This repository contains the code and experiments for the paper "Exploring Flan-T5 for Post-ASR Error Correction". The project investigates the use of the Flan-T5 model for Generative Speech Error Correction (GenSEC) to enhance ASR outputs by mapping n-best hypotheses into a single, accurate transcription.
The paper is accepted at the 2024 IEEE Workshop on Spoken Language Technology - GenSEC Challenge. Final information about the paper will be updated upon proceedings publication.
Important
All the code for running the experiments is available in this repository. The pre-trained models are available on the Hugging Face model hub. Open an issue if you find any issue or need help.

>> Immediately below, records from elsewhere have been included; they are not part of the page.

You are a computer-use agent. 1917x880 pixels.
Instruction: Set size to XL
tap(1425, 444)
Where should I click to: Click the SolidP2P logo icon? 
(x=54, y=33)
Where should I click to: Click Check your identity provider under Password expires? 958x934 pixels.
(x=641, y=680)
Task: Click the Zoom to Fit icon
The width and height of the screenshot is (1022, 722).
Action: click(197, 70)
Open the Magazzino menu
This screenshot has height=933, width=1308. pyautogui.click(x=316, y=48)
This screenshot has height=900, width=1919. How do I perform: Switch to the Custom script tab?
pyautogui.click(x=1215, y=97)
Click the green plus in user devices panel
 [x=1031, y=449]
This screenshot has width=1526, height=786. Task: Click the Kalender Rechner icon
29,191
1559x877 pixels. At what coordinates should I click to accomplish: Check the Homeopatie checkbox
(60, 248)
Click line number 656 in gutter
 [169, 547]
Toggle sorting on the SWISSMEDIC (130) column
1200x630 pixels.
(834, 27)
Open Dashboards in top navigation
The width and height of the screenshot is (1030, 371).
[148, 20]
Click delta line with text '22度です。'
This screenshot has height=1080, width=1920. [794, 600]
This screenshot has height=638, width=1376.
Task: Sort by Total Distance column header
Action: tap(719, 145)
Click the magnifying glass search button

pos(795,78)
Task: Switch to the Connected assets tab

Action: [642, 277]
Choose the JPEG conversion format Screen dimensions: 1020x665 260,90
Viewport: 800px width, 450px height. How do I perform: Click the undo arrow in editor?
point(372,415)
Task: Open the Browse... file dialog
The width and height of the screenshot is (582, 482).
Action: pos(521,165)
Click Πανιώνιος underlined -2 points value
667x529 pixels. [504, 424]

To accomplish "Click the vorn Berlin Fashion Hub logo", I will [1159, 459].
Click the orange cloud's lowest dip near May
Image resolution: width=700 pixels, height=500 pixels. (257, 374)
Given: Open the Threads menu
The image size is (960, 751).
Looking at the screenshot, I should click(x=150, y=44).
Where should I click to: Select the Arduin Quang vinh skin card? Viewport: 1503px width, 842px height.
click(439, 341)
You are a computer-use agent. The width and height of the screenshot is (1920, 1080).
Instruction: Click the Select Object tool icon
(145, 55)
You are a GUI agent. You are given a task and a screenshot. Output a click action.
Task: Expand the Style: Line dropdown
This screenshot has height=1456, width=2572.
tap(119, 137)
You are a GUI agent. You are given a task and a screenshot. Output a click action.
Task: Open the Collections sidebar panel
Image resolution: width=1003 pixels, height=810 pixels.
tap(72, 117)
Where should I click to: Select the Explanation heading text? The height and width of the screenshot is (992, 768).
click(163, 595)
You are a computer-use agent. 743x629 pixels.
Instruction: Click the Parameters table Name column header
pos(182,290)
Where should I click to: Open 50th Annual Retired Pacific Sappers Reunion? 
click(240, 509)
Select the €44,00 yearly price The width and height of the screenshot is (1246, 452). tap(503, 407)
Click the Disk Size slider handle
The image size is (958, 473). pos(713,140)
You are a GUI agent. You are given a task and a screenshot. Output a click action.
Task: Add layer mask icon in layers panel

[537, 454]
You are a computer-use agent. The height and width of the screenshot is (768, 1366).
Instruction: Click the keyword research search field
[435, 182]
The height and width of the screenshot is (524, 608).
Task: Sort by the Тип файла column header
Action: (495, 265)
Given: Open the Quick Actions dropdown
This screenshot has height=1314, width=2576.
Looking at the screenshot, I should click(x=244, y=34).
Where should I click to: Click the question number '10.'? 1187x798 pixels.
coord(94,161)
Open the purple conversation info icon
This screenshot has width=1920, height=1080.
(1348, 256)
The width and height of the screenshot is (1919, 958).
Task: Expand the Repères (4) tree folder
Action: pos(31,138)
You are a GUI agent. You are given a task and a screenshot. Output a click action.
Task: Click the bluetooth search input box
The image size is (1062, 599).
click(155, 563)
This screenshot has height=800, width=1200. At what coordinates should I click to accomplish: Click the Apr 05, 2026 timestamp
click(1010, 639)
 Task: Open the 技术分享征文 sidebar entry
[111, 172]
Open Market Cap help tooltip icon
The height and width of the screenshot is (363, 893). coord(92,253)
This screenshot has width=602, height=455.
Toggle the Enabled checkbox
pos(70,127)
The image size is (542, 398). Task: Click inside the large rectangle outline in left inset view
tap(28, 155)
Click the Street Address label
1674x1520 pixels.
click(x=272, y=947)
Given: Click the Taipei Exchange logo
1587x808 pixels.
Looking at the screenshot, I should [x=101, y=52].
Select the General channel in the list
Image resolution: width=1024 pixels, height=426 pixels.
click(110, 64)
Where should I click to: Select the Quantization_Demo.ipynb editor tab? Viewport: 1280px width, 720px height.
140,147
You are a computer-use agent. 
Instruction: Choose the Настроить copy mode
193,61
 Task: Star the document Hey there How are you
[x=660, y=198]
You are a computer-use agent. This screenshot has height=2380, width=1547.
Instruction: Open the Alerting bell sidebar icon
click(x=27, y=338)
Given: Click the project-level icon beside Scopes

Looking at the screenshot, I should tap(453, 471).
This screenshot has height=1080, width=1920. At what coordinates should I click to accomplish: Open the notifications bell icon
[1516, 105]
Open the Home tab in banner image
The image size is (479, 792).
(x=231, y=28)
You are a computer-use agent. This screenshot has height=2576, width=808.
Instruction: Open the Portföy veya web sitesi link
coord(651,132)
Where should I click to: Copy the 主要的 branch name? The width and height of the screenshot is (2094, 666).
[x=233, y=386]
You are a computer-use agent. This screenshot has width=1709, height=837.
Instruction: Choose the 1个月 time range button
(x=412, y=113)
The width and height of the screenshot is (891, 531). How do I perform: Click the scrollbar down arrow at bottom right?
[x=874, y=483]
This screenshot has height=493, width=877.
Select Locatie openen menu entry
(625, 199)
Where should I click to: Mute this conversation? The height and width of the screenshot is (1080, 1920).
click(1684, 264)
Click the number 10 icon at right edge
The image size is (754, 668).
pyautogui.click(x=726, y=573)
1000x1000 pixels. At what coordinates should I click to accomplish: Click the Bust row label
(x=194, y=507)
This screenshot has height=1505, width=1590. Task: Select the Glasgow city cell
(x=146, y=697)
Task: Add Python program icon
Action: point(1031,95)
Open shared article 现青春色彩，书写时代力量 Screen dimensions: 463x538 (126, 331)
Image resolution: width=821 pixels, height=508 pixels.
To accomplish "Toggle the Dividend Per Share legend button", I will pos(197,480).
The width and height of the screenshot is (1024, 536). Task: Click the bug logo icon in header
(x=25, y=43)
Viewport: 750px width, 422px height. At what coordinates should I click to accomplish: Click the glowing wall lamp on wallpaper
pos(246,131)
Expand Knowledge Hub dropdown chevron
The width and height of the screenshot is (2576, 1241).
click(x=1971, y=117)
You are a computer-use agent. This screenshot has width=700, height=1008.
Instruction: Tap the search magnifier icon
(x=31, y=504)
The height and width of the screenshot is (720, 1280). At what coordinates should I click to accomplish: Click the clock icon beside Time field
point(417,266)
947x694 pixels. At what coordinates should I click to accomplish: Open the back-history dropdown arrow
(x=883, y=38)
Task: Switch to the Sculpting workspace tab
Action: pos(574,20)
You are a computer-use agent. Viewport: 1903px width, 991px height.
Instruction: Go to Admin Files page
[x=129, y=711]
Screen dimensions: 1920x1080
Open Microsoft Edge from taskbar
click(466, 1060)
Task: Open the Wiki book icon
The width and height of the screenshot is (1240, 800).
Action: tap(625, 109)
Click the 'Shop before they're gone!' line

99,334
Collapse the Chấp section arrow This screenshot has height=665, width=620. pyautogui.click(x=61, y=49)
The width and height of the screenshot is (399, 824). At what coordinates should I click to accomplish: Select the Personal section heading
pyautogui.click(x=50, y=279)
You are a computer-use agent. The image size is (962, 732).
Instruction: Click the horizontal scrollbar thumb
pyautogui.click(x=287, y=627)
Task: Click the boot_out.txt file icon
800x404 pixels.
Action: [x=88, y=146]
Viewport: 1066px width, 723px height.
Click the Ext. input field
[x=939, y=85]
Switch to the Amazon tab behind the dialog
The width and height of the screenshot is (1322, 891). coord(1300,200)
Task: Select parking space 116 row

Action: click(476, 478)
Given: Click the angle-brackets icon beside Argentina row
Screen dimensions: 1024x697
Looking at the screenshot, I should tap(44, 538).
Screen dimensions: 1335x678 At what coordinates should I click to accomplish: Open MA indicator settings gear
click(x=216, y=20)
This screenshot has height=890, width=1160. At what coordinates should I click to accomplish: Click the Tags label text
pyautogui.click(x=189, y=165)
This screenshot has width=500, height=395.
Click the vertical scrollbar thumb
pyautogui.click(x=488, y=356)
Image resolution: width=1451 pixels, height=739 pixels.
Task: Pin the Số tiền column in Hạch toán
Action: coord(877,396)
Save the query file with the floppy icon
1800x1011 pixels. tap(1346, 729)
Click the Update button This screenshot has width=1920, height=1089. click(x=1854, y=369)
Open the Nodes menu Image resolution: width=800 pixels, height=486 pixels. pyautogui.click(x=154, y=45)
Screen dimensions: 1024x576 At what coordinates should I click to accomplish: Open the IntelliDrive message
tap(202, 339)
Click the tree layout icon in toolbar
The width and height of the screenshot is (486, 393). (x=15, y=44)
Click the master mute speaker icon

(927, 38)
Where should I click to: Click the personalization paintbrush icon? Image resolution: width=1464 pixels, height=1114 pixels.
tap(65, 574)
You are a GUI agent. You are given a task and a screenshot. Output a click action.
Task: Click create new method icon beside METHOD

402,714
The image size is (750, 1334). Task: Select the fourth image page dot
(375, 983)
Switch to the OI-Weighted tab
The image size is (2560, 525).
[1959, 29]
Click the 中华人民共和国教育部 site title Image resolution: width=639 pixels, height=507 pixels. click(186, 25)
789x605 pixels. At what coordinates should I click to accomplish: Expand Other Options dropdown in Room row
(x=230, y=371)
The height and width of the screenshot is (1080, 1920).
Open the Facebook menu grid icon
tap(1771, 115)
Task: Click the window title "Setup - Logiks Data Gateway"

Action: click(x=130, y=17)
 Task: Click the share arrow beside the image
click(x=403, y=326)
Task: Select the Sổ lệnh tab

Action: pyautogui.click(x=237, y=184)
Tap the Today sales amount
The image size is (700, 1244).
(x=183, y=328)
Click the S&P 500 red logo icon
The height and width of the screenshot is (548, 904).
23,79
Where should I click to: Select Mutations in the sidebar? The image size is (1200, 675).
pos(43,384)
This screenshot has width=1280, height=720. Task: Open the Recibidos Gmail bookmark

This repository contains the code for training and evaluating the FLANEC models. Before starting, you may want to install the required dependencies:
pip install -r requirements.txt
The config/
folder contains the configuration files for training and evaluation of all model types (e.g., standard-ft and LoRA) and sizes (e.g., base
, large
, xl
).
To train a model, you may want to look at the specific configuration file:
config/flan_t5_base.yaml
for the base model with standard fine-tuning 🔥config/flan_t5_large.yaml
for the large model with standard fine-tuning 🔥config/flan_t5_xl.yaml
for the xl model with standard fine-tuning 🔥config/flan_t5_base_lora.yaml
for the base model with LoRA 🧊config/flan_t5_large_lora.yaml
for the large model with LoRA 🧊config/flan_t5_xl_lora.yaml
for the xl model with LoRA 🧊
To train a model, you can run the following command:
- LoRA - base model example:
python train_flanec_lora.py --config config/flan_t5_base_lora.yaml
- Standard fine-tuning - base model example:
python train_flanec.py --config config/flan_t5_base.yaml
To evaluate a model, you may want to look at the specific configuration file and then run the following command:
- LoRA - base model example:
python infer_flanec_lora.py --config config/flan_t5_base_lora.yaml
- Standard fine-tuning - base model example:
python infer_flanec.py --config config/flan_t5_base.yaml
The evaluation script prints on screen the WER and CER scores computed with the evaluate
library from Hugging Face. It also print the WER (Edit Distance) computed according to the official Hypo2Trans evaluation script. The results reported in the paper are computed with the official script (even if WER is slightly higher than the one computed with the evaluate
library).
The models trained with Cumulative Dataset (CD) settings are available on the Hugging Face model hub:
- flanec-base-cd
- flanec-large-cd
- flanec-xl-cd
- flanec-base-cd-lora
- flanec-large-cd-lora
- flanec-xl-cd-lora
The models trained with Single Dataset (SD) settings are not yet available. This is because there is a model for each dataset in HyPoradise dataset, thus there should be 8 (datasets) x 3 (model sizes) x 2 (model types) = 48 models. If you are interested in these models, please open an issue to let us know.
If you want to use pre-trained models to reproduce the results, you can use the following code snippet:
python infer_flanec_lora.py --config config/flan_t5_base_lora.yaml --inference.specific_test_file <path-to-test-json>
To generate the correct trascription from a list of hypothesis, you want to use the same prompt used during training. The prompt should be a JSON file with the following format:
Generate the correct transcription for the following n-best list of ASR hypotheses:
1. <hypothesis-1>
2. <hypothesis-2>
...
5. <hypothesis-5>
The model should be able to generate the correct transcription from the list of hypotheses. For more information please refer to our paper - missing for the moment, will be updated upon publication.
- GenSEC Challenge: https://sites.google.com/view/gensec-challenge/home
- Hypo2Trans: https://github.com/Hypotheses-Paradise/Hypo2Trans
If you use this code or the models in your research, please cite the following paper:
the official citation will be updated upon SLT 2024 proceedings publication
@inproceedings{laquatra2024flanec,
title={FLANEC: Exploring FLAN-T5 for Post-ASR Error Correction},
author={La Quatra, Moreno and Salerno, Valerio Mario and Tsao, Yu and Siniscalchi, Sabato Marco},
booktitle={Proceedings of the 2024 IEEE Workshop on Spoken Language Technology},
year={2024}
}
This project is licensed under the MIT License - see the LICENSE file for details.